===== Selected extract =====

Peter:
For the essential Iliad: 1, 6, 8-9, 16, 18, 22, 24
The essential Odyssey: 1, 4-5, 9-12, 17, 19, 21-23
While a compromise, these books keep introductory students focused and grounded. Dolon and Xanthus are great fun, but distract first-time students, as does the catalog of ships from Iliad 2. If you'd like more details/logistics, email off-list.
-Bruce Danner
St. Lawrence University
-----Original Message-----
>From: Peter Herman <[log in to unmask]>
>Sent: Apr 7, 2010 6:00 PM
>To: [log in to unmask]
>Subject: Re: Help with another teaching topic
>
>Hello All,
>
>Following in the distinguished William Oram's footsteps, can I ask the
>equally distinguished list for some help with figuring out how to teach
>Homer's Illiad and Odyssey in my Introduction to Literature class? As much
>as I would like to, it is simply not possible to assign the entirety of
>either book. So, has anyone taught excerpts from these texts to a beginner,
>non-lit major audience? And if so, which excerpts did you use?
>
>Thanks in advance,
>
>pch
>
>
>On 4/7/10 2:36 PM, "Colin Burrow" <[log in to unmask]> wrote:
>
>> How about 'Write me the ending (not like Chapman's)'?

===== Information shown =====

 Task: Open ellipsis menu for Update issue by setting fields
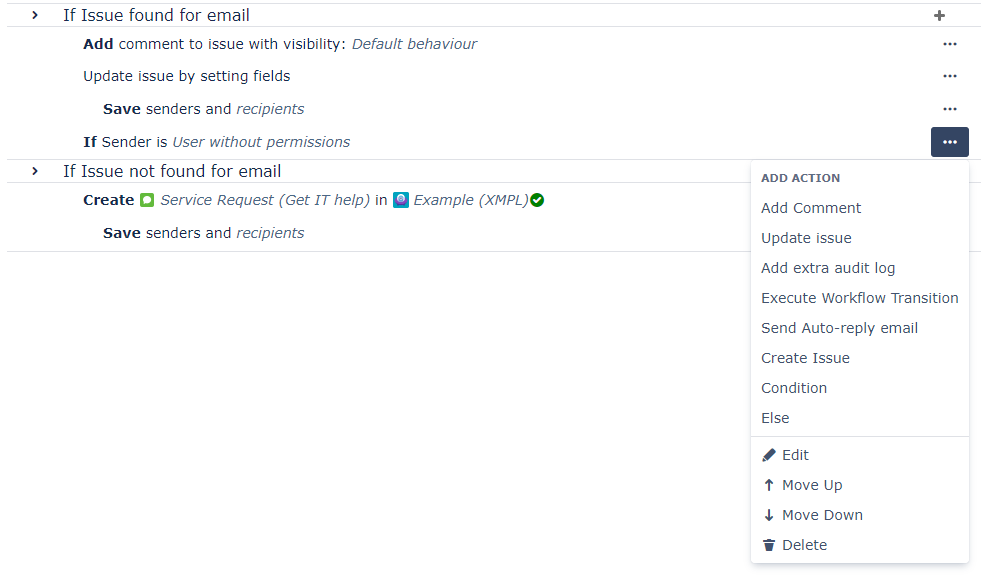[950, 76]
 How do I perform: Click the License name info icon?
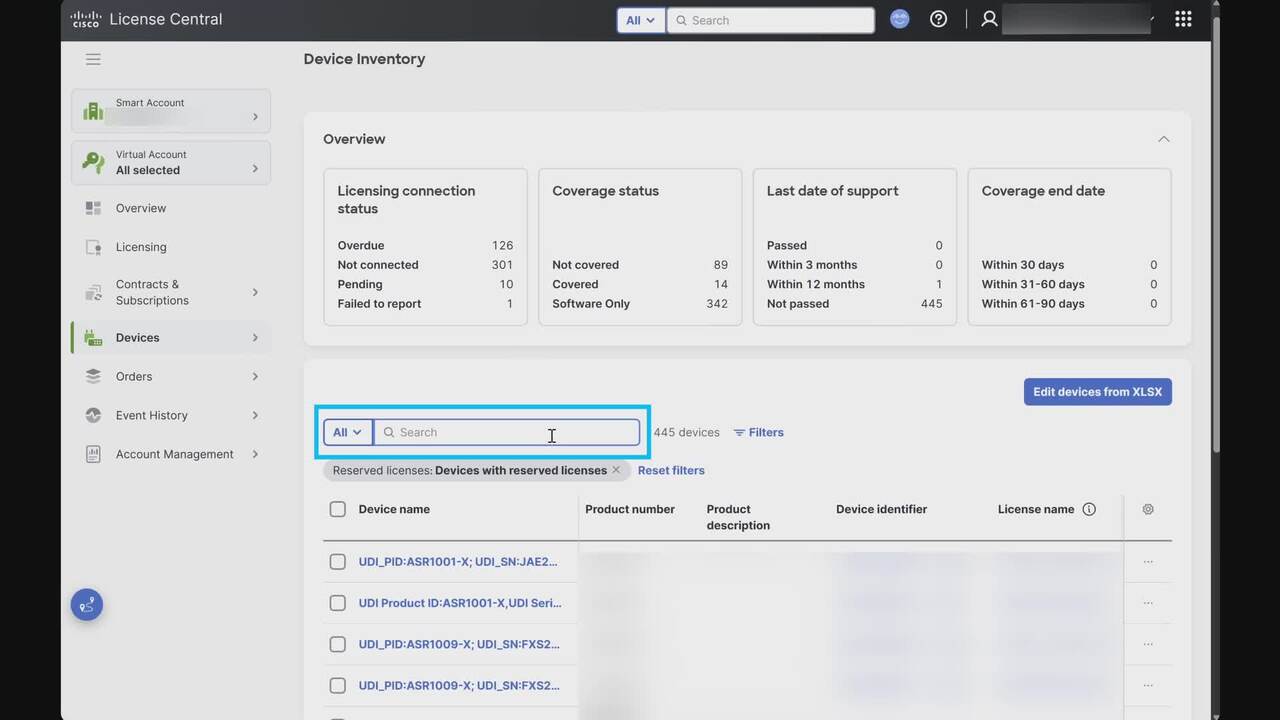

=====

* **Request 1**
Answer these about the Homer teaching email:
(a) Which books of the Iliad are listed as essential?
(b) What institution appears under Bruce Danner's name?
(c) In what class does Peter Herman want to teach Homer?
* **Request 2**
Pick up the Homer teaching email right after its last line and keep writing it.
The data plays no role here.

* **Reply 1**
(a) 1, 6, 8-9, 16, 18, 22, 24
(b) St. Lawrence University
(c) Introduction to Literature

* **Reply 2**
>>
>> Colin Burrow
>> Senior Research Fellow
>> All Souls College
>> Oxford OX1 5DD
>>
>> -----Original Message-----
>> From: Sidney-Spenser Discussion List [mailto:[log in to unmask]] On
>> Behalf Of David Wilson-Okamura
>> Sent: 07 April 2010 22:06
>> To: [log in to unmask]
>> Subject: Re: Paper topics on Hero and Leander
>>
>> For undergraduates, I think the surest road is Andrew's question about
>> ecphrasis: it's obvious when it occurs, but not obvious why it's
>> there.
>>
>> Perhaps another way of framing Andrew's question about delay: was the
>> poem cut short by accident (e.g., lost pages, the author's death) or
>> art?
>>
>> Epyllion, which Tom mentions, is the subject I'd most like to READ an
>> essay about. To my knowledge there's no Renaissance theory of it, only
>> examples. As soon as you say that, of course, someone starts to give
>> you a lecture on Hellenistic aesthetics. But what is pretty common
>> knowledge today wasn't common knowledge then. What in his model,
>> Musaeus, did Marlowe think it was important to imitate? Tasso, I see,
>> did a translation of Musaeus; did he also write a preface? mention it
>> in his letters?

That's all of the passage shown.